28 November 2006

Justin Time

    Gee, the punditocracy is getting increasingly antsy about the Trudeau fans and the notion of a true Dauphin, isn't it?  (If nothing else, Wherry's reference is irresistible.)  It seems that with every week there comes a new piece snarking, or implicitly snarking about, Justin Trudeau and the supposed cult of succession forming around him.  I hadn't realized that Canada was governed by the laws of primogeniture, but apparently it is, if the columnary calumny is to be believed.  Or perhaps it's merely the preternatural fear, sorely gathered, of what the Trudeau name can do, even when the Trudeau in question is ostensibly ex-officio.  Or maybe it's just the result of the Martini hangover, the myth of patrilinearity having bitten people once, and the hair of that dog seeming less a cure than invitation to make the same mistake twice.
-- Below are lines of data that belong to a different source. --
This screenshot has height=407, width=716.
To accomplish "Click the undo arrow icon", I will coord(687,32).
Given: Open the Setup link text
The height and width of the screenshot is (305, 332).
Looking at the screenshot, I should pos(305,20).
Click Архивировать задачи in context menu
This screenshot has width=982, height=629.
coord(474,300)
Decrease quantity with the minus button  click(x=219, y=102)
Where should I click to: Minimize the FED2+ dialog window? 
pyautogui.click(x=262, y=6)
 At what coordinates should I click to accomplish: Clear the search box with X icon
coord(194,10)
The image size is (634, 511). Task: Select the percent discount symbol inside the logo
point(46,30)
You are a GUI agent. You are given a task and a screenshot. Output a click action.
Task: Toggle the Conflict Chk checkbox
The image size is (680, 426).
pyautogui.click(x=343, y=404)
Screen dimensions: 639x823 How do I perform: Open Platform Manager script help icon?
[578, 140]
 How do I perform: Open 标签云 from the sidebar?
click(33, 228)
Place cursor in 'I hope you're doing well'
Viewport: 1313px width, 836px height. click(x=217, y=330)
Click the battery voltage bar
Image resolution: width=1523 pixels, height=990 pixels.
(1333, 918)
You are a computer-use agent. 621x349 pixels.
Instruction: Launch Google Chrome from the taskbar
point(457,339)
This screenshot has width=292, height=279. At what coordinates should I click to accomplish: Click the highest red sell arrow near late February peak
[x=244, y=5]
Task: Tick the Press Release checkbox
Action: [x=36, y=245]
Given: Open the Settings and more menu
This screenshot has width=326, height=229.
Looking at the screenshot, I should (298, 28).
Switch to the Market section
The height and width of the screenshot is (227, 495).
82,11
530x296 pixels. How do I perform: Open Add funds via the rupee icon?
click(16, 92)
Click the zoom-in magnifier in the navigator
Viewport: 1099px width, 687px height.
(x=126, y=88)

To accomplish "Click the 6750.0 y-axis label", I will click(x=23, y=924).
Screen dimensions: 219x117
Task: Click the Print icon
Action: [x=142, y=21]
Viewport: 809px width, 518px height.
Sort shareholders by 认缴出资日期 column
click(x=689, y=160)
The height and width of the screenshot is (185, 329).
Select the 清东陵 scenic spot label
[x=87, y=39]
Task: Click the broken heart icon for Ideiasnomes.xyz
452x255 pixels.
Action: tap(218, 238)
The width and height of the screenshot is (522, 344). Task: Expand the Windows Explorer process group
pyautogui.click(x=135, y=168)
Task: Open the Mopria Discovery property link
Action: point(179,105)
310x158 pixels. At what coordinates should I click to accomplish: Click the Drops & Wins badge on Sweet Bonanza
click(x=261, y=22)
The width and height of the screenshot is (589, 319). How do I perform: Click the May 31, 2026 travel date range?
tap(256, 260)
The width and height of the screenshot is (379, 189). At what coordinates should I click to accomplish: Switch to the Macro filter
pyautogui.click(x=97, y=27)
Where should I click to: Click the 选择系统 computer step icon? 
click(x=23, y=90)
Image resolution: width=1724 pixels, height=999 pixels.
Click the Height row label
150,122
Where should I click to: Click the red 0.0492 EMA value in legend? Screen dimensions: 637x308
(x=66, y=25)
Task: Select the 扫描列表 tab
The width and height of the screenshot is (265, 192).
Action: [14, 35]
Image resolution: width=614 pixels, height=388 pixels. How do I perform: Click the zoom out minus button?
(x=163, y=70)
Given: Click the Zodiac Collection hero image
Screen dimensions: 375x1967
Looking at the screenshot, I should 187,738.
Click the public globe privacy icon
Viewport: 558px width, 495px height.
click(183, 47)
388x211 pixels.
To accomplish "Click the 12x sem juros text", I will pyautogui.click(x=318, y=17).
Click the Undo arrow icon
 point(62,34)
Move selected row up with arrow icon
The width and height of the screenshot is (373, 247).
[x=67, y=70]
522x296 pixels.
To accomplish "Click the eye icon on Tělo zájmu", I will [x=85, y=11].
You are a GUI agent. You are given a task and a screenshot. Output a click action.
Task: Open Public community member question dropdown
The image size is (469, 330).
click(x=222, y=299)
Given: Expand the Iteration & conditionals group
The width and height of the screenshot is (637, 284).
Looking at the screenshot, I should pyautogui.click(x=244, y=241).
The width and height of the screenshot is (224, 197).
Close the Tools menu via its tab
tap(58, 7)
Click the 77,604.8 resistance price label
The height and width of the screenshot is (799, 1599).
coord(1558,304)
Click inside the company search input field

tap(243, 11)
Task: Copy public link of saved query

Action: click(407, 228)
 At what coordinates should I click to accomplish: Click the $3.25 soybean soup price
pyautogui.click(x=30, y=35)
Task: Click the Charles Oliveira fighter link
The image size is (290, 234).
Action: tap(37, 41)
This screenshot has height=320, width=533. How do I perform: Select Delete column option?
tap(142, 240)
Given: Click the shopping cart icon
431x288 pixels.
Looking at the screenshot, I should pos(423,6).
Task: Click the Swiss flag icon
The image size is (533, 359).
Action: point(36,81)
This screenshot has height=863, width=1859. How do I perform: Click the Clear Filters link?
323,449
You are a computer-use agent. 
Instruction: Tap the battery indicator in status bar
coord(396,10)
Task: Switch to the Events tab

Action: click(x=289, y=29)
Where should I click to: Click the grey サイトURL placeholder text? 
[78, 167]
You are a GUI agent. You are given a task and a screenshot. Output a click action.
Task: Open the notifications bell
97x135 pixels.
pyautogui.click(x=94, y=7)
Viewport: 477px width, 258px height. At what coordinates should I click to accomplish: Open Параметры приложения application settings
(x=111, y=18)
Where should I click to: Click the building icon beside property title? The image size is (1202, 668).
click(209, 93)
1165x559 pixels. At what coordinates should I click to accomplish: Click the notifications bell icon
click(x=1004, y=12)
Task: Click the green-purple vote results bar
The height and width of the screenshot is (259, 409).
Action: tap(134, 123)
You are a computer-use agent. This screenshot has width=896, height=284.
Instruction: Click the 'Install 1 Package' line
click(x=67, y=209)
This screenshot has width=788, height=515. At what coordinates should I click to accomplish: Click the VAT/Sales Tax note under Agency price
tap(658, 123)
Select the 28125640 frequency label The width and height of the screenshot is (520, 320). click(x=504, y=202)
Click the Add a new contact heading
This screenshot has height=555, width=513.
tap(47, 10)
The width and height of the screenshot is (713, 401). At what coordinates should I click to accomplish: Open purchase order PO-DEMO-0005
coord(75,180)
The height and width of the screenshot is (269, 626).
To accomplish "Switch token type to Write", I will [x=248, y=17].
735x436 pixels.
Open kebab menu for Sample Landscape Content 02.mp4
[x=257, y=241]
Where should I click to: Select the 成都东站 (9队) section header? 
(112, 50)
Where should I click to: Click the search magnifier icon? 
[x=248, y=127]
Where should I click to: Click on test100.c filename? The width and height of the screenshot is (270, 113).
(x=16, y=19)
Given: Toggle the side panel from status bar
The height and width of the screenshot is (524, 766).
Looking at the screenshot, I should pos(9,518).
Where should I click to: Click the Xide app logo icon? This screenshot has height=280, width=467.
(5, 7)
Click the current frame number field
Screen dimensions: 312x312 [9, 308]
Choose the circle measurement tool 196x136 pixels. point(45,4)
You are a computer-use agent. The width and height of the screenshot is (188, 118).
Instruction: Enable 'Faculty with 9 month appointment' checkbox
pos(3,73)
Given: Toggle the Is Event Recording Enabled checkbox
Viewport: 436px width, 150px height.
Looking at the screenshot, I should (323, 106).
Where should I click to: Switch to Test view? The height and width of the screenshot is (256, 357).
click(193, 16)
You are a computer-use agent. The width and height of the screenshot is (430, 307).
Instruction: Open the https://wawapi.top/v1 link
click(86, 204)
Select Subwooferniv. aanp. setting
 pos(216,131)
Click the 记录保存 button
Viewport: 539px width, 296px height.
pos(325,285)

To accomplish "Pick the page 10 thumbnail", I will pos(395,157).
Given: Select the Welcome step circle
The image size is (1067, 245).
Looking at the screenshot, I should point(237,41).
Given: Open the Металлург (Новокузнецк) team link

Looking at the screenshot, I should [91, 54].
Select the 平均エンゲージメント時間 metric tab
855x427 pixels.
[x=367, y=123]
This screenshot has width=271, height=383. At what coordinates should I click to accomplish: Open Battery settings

    But just about everywhere--- in the dailies, on the telly, in the blogitorium--- it seems the truly urgent matter of the coming Liberal Leadership Convention is to dampen the would-be Dauphin before he can catch fire.  Only the candidates for the leadership and their acolytes seem to care about the contest itself.  You'd think the commentariat had received some sort of Delphic message that scared them bloodless or provided them faith, predictably proclaiming that some young and upstart beast must be slouching towards Bethlehem.  And yet the lad, as far as I can tell, has never been on the wrong side of an issue, curried a hypocrisy, or presented himself as anything other than a relatively decent chap who just happened to have a famous father.  Were he not Trudeau's son, and were he doing exactly what he's doing now, he'd be receiving endless praise from the chattering classes.  His charisma wouldn't be regarded with suspicion, his looks wouldn't be ridiculed as a symptom of superficiality, and his arguments wouldn't be dismissed out-of-hand as the prognostications of a privileged heir-apparent.  He'd be the Barack Obama from Montreal, just an up-and-comer rather than the Second Coming.

    His father's critics--- and they remain a bitter and unforgiving many--- seem to have more invested in perpetuating the Trudeau mystique than Justin does.  (He haunts them still indeed.)  It's the primary basisfor their often-sniggering attacks against him.  Engaging the man or the issues would serve only to expose their own inadequacies, not least of which is a churlishness that's really childishness masked as cynical celebritism.  Worse, this is faux-cynicism rather than warranted-cynicism, snarkiness guised as experiential criticism.
 
    For the record, I should be the first to want to rip young Justin to shreds; he's younger than I am, better-looking, infinitely more charismatic, and a onetime English teacher to-boot.  (And he's nobler by half, but let's not acknowledge that, SVP.)  I should resent the hell out of him on those cheap grounds.  But I don't, and that's no statement on my part.  I don't resent him, much, the bastard, and I can't.  That would be resenting him--- and wanting to resent him--- for my own inadequacies against his standard.  But maybe that's where most of criticism he's now receiving is really coming from.

    Give the lad the credit he deserves, and then measure him accordingly, for good or for ill.  Time will tell soon enough if he's the true Dauphin, as it did with Paul Martin, if there's anything to it all.  Let's not buy in prematurely to the myths of the Trudeau fans--- or the Trudeau-phobes.  Let's instead allow him to prove or to disprove himself, in the fullness of time.